What the exercise asks
From the text on corrosion-resistant steel, repeat word for word the stretch starting at "[0026] To be" and ending at "contaminated with salt.".

Page excerpt
DESCRIPTION OF THE PREFERRED EMBODIMENTS
[0025] It is known that if steel has a compact stable rust layer
thereon, its corrosion only proceeds at a negligibly low rate even
though it has no special anti-corrosion treatment, because the rust
layer physically or electrochemically prevents
corrosion-accelerating factors (such as moisture, oxygen, and
chlorine ions present in the environment) from reaching the base
metal (or steel). The corrosion-resistant steel effectively
utilizes the action of self-corrosion resistance by compact
rust.
[0026] To be concrete, it is possible to obtain the
corrosion-resistant steel by adding such elements as Cr, Cu, Ni,
and P, which promote the formation of compact rust, in very small
amounts. In other words, corrosion-resistance steel produces its
effect when it is used without a painted film. However, as
mentioned earlier, the corrosion-resistant steel does not fully
produce its effect of promoting the formation of stable rust when
it is used in an environment severely contaminated with salt.

Dataset excerpt

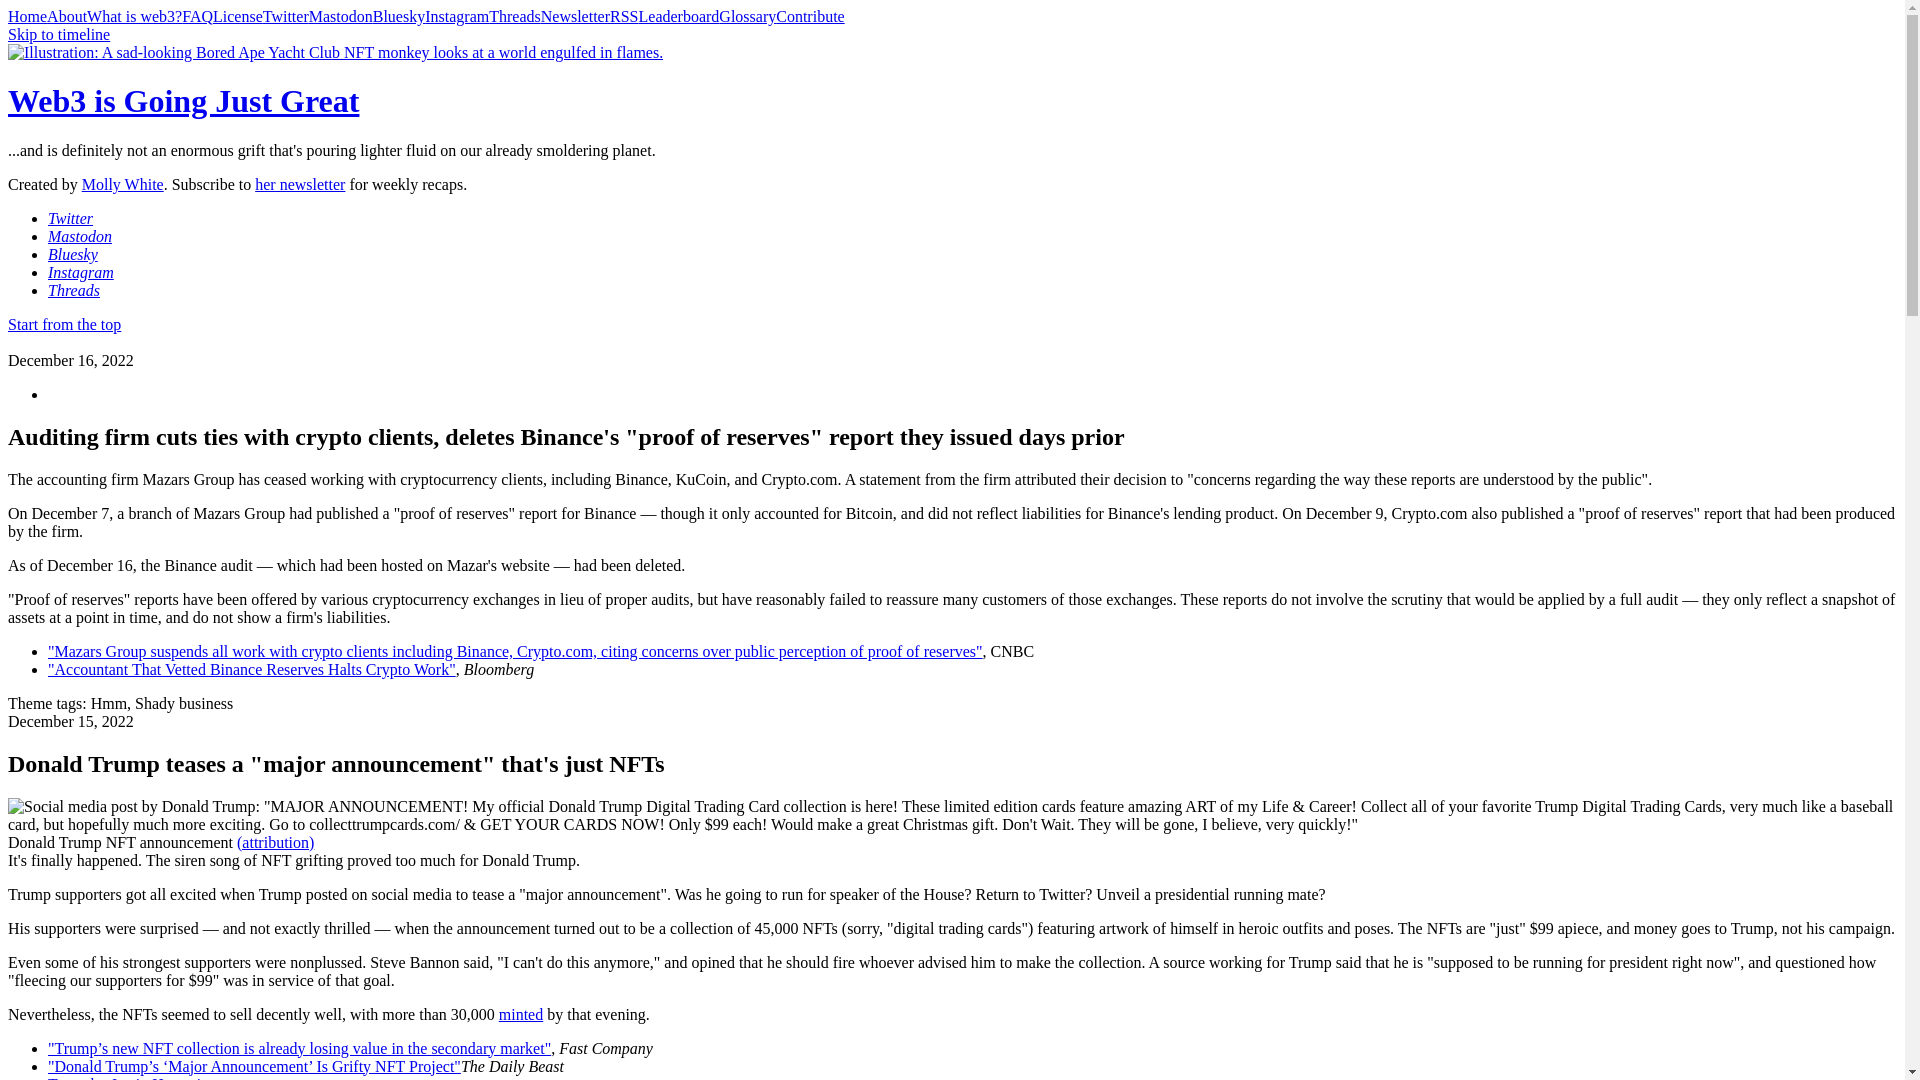 The height and width of the screenshot is (1080, 1920). I want to click on minted, so click(521, 1014).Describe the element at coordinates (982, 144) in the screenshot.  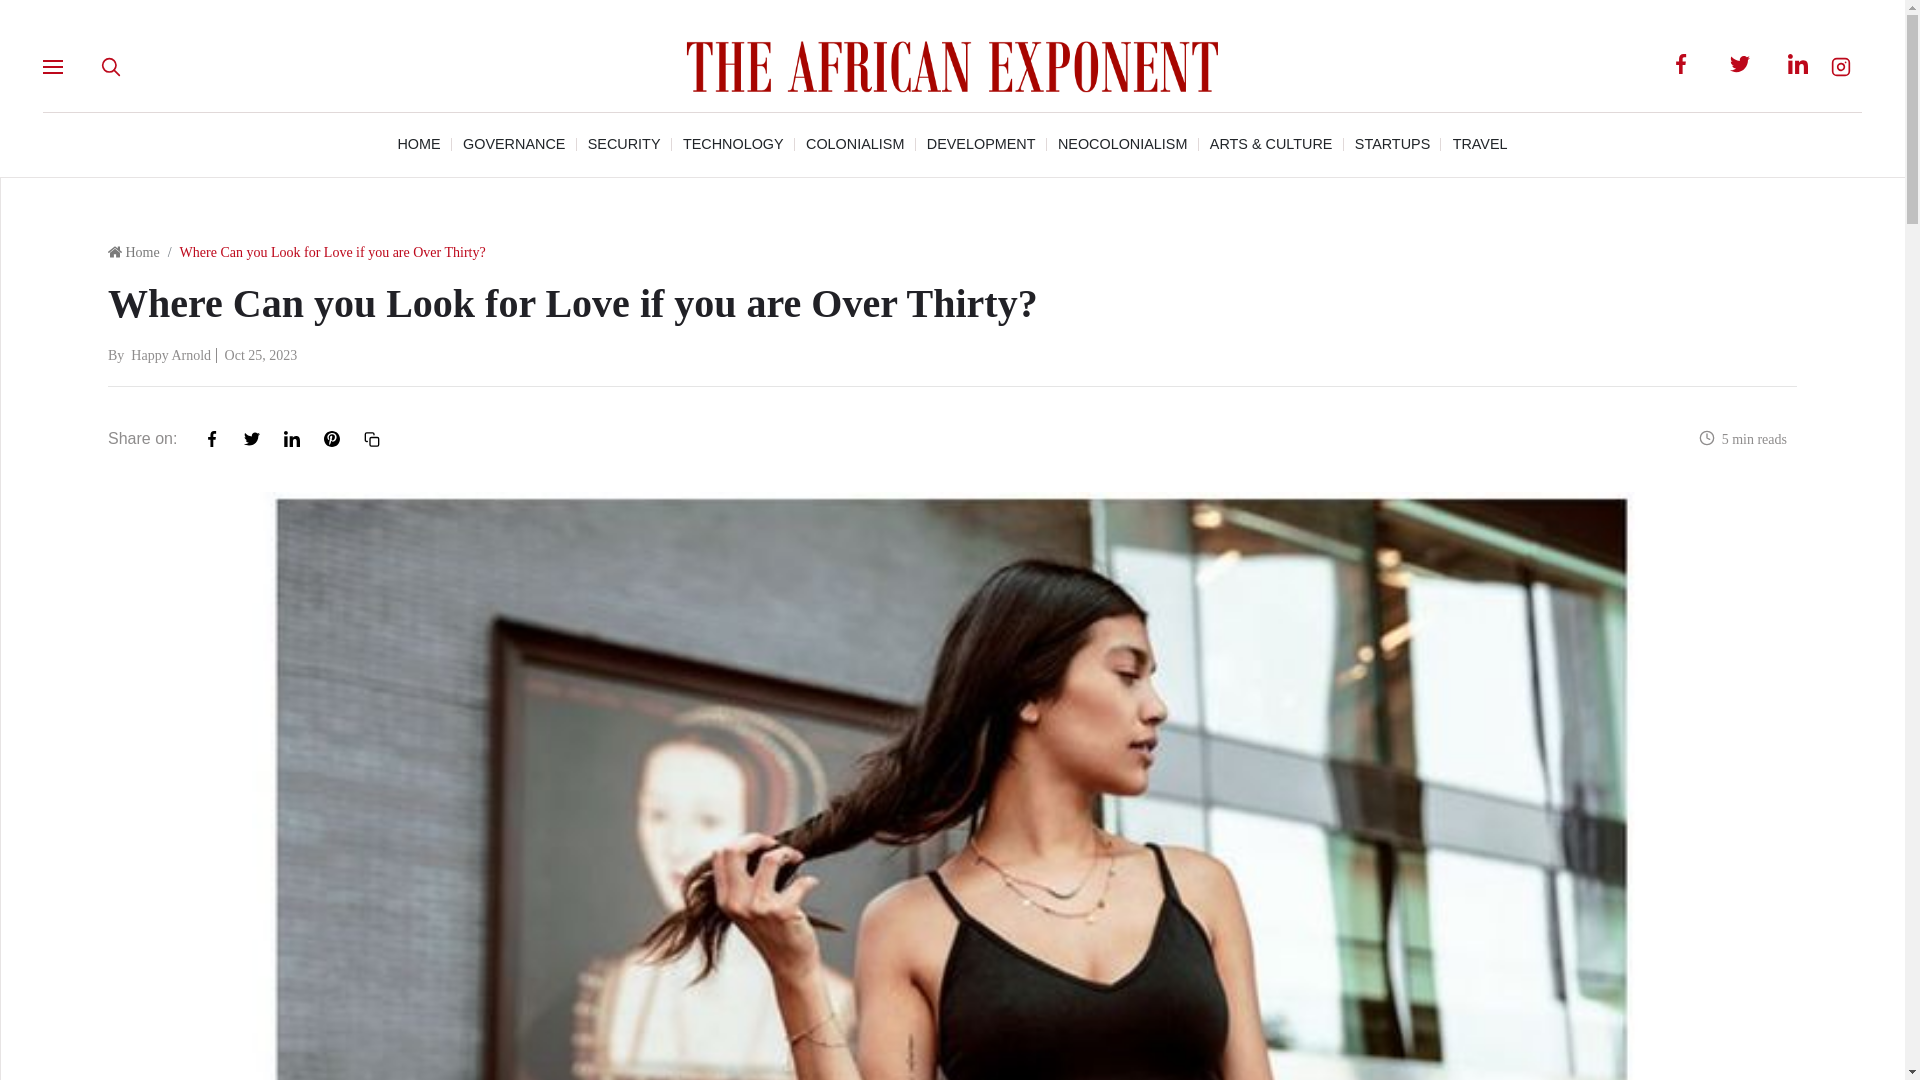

Finished exercise
[0026] To be concrete, it is possible to obtain the
corrosion-resistant steel by adding such elements as Cr, Cu, Ni,
and P, which promote the formation of compact rust, in very small
amounts. In other words, corrosion-resistance steel produces its
effect when it is used without a painted film. However, as
mentioned earlier, the corrosion-resistant steel does not fully
produce its effect of promoting the formation of stable rust when
it is used in an environment severely contaminated with salt.